Passaporte de Eliza Samudio é enviado de Lisboa para o Itamaraty em Brasília
Passaporte de Eliza Samudio vai para Itamaraty

Um passaporte em nome de Eliza Samudio, modelo assassinada em 2010, será enviado do Consulado-Geral do Brasil em Lisboa para a sede do Itamaraty, em Brasília. O documento, encontrado no final de 2025 em um apartamento alugado em Portugal, será colocado à disposição da família da vítima.

Descoberta do documento reacende memória do crime

A descoberta do passaporte trouxe novamente à tona um dos casos criminais de maior repercussão da última década no Brasil. Eliza Samudio desapareceu em junho de 2010, aos 25 anos, e seu corpo jamais foi localizado. Ela era mãe de um filho com o ex-goleiro Bruno Fernandes, então jogador do Flamengo.

O passaporte registra a entrada de Eliza em Portugal no dia 1º de maio de 2007. No entanto, o documento não contém nenhum carimbo de saída do país europeu. De acordo com informações do caso, ela teria retornado ao Brasil com uma autorização especial emitida pelo Consulado.

Itamaraty confirma procedimento e resguarda privacidade

Em nota oficial enviada à imprensa, o Ministério das Relações Exteriores confirmou o procedimento. O Consulado-Geral em Lisboa foi instruído a remeter o passaporte, já expirado e cancelado, para Brasília. O Itamaraty afirmou que o documento ficará à disposição da família, caso manifestem interesse em recebê-lo.

A pasta também destacou que, em observância à Lei de Acesso à Informação e ao direito à privacidade, não divulga detalhes sobre serviços consulares prestados a cidadãos brasileiros. A medida visa proteger informações pessoais e a assistência oferecida.

Condenação do goleiro Bruno e destino do passaporte

O ex-goleiro Bruno Fernandes foi condenado pelos crimes de homicídio, ocultação de cadáver, sequestro e cárcere privado de Eliza Samudio. O julgamento e a condenação do atleta tiveram ampla cobertura da mídia e comoção nacional.

O passaporte foi encontrado entre livros, no fim de 2025, por um homem que morava no imóvel alugado em Portugal com a família.

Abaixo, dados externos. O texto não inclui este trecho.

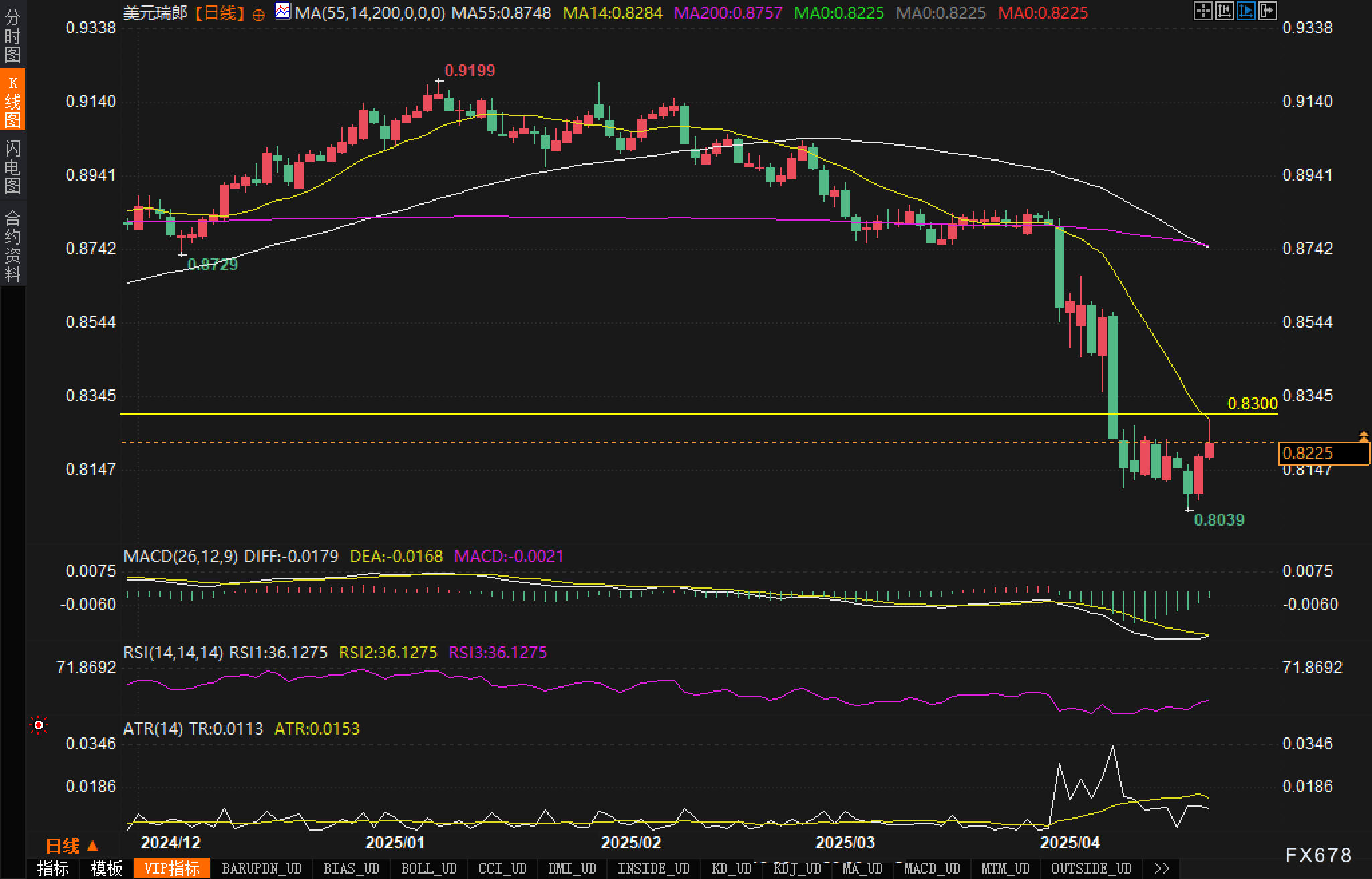
Task: Click the red sun alert icon at left
Action: [39, 725]
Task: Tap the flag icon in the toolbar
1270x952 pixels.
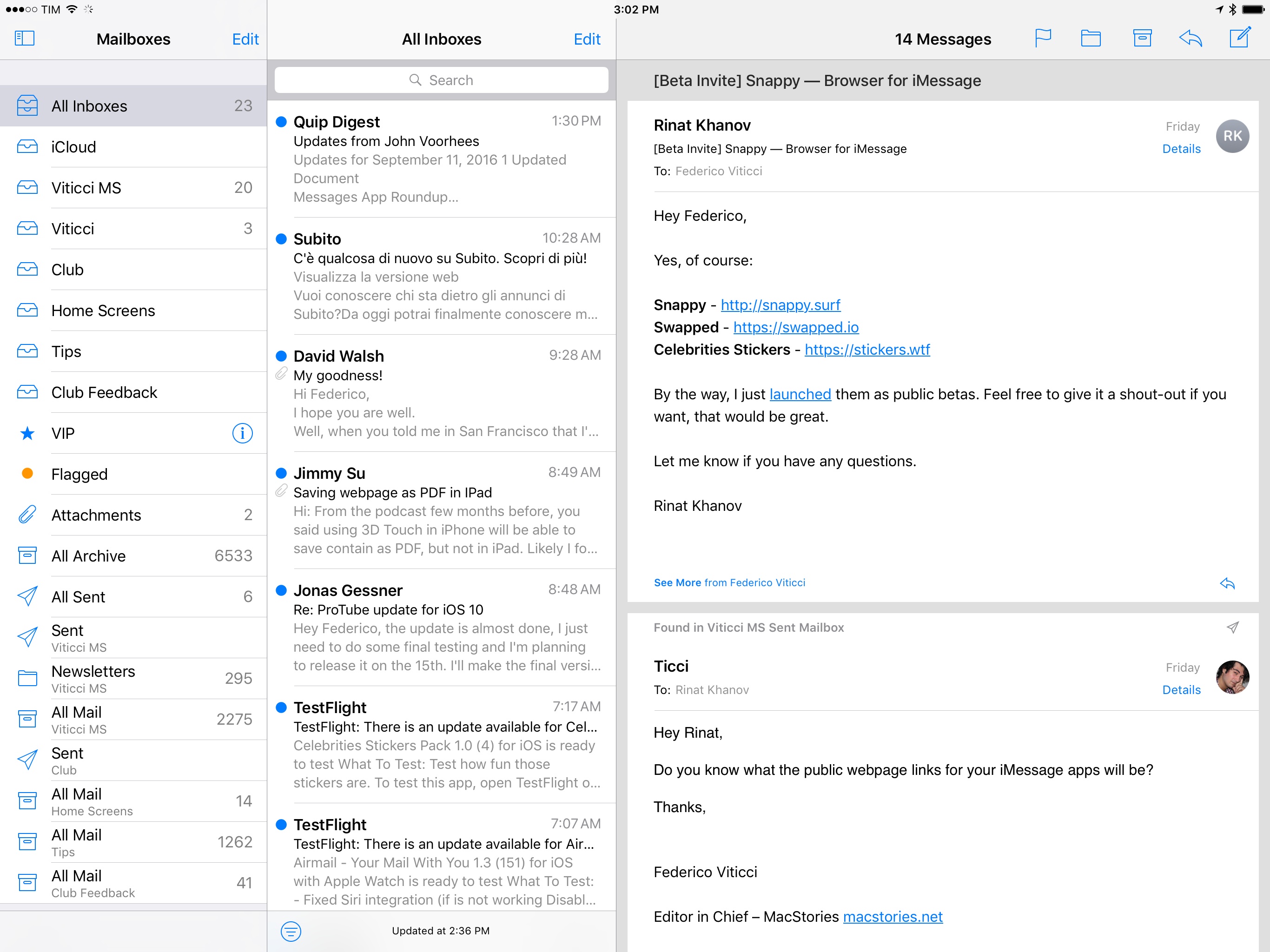Action: [1043, 39]
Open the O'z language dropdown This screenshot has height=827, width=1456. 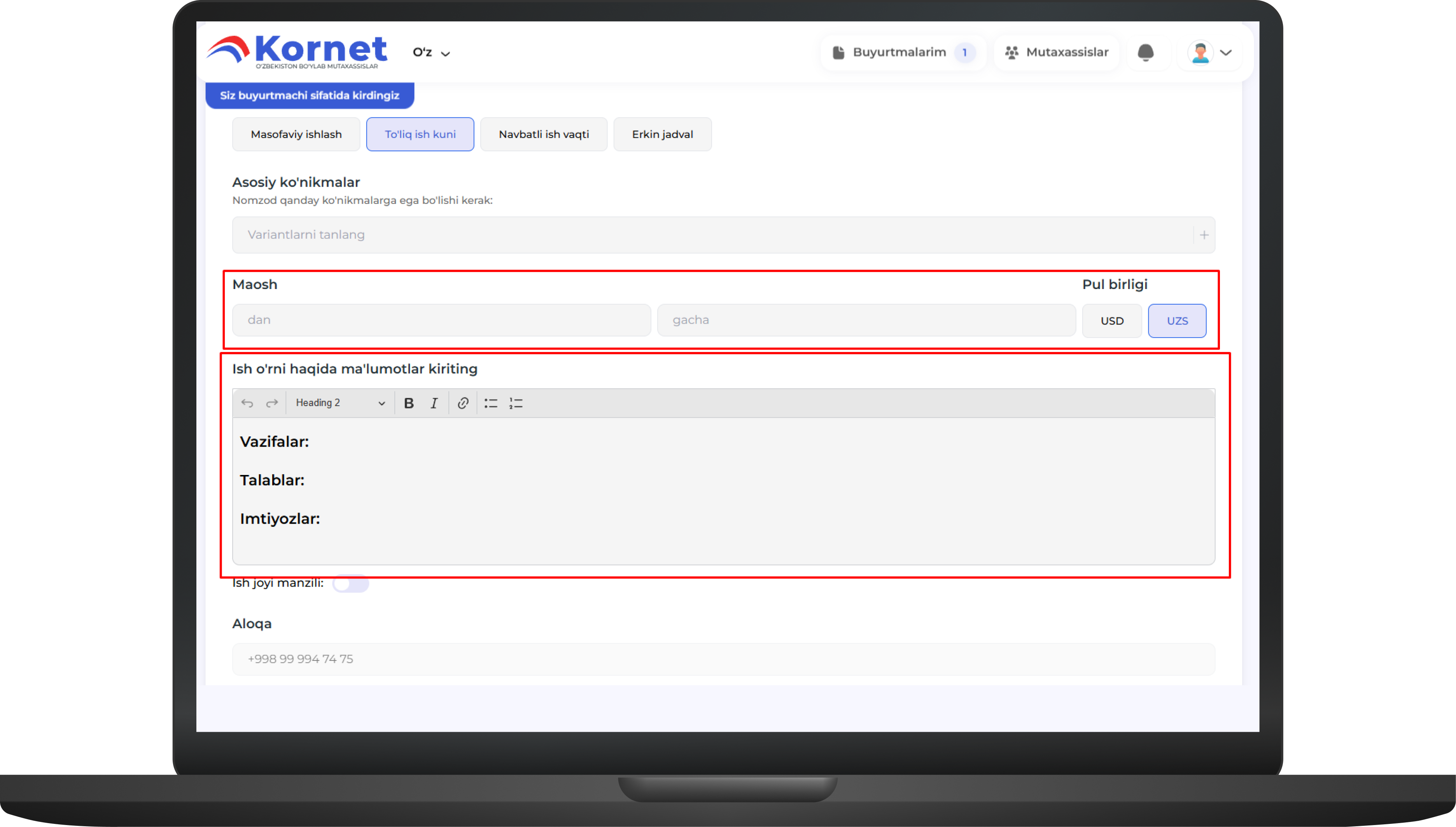click(431, 53)
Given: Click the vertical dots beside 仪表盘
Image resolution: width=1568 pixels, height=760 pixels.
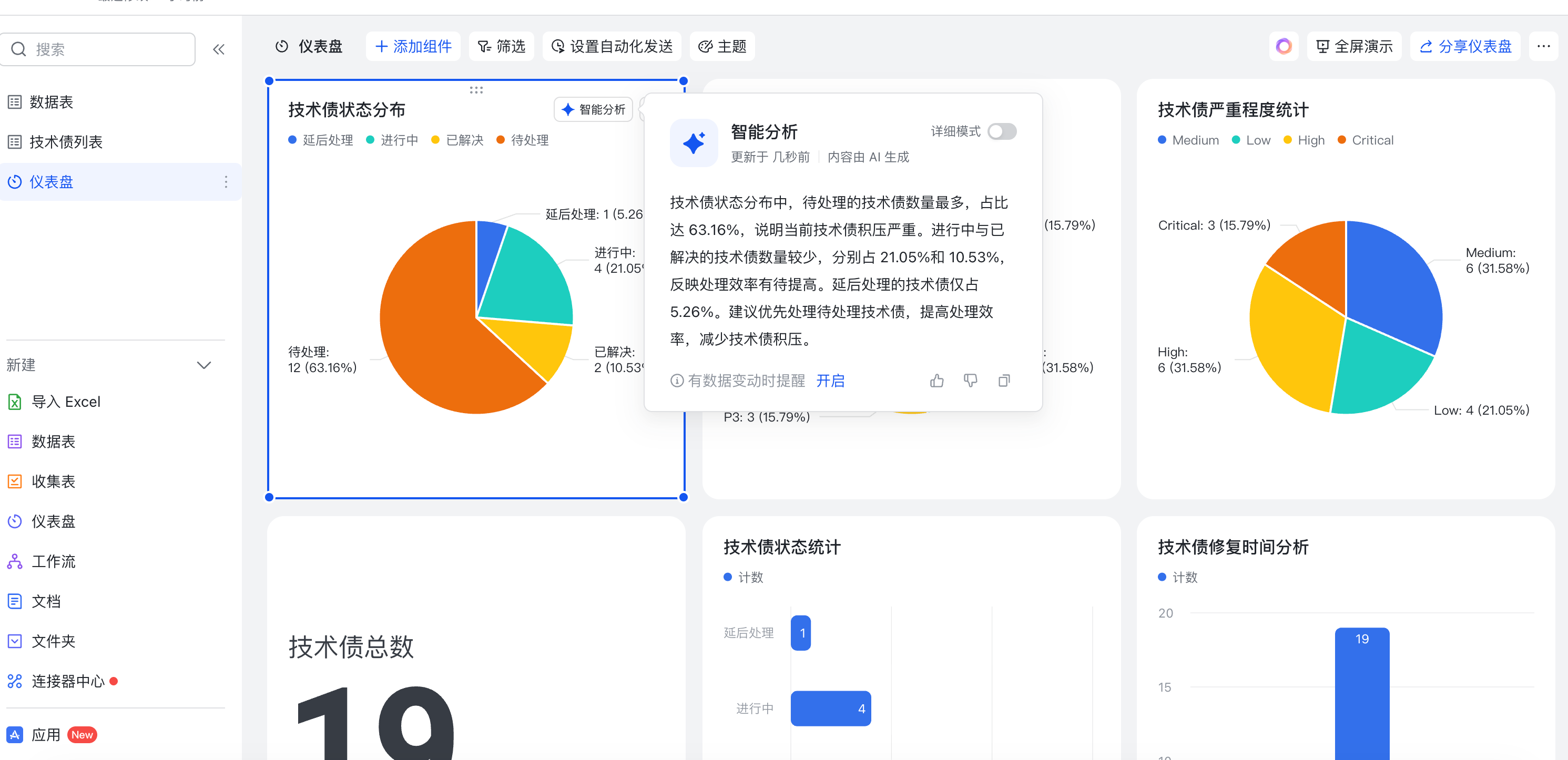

Após reconhecer a foto de Eliza, devido à grande repercussão do caso, ele entregou o documento às autoridades consulares brasileiras.

Agora, o Itamaraty assume a custódia final do item, encerrando mais um capítulo tangencial deste trágico episódio que permanece na memória do país, à espera de que a família decida o destino dessa última lembrança física da jovem modelo.